_INSTRUCTIONS FOR THE TASK:_ Copy each line of the records below that mentions the word "agent".

= Beginning of Section =

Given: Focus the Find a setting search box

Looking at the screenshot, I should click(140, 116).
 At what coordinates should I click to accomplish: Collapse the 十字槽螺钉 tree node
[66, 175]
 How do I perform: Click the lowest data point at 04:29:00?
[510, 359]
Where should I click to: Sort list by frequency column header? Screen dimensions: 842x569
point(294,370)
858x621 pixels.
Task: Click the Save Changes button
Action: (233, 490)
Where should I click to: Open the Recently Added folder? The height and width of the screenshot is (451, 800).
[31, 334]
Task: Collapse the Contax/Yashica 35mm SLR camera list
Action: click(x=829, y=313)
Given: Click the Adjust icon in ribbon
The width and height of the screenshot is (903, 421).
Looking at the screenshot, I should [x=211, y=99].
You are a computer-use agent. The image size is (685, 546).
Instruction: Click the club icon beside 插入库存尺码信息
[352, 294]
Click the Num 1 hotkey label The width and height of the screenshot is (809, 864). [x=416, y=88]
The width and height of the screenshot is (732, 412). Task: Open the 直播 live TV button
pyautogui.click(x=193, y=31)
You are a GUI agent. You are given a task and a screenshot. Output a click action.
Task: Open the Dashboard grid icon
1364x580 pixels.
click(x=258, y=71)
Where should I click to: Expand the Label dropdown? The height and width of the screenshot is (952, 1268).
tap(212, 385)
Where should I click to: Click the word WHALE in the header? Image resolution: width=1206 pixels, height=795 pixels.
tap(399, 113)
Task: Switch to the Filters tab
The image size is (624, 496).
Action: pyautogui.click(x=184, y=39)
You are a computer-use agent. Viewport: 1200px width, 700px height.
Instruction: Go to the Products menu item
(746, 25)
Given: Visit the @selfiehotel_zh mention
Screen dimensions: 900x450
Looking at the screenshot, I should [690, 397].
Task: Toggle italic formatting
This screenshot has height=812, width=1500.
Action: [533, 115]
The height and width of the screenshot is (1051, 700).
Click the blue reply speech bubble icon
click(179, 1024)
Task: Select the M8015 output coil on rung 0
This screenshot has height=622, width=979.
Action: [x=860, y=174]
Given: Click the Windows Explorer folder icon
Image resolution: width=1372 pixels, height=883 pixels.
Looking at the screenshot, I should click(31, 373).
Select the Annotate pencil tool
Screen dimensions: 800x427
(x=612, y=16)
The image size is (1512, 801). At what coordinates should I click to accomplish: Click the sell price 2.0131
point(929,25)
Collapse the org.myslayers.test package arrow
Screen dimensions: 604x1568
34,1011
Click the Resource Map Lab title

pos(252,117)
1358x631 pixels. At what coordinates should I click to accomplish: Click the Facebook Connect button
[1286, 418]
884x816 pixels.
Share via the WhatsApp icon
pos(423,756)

= End of Section =

_WRITTEN REPLY:_
You are a computer-use agent. The image size is (685, 546).
You are a GUI agent. You are given a task and a screenshot. Output a click action.
You are a computer-use agent. Viewport: 1200px width, 700px height.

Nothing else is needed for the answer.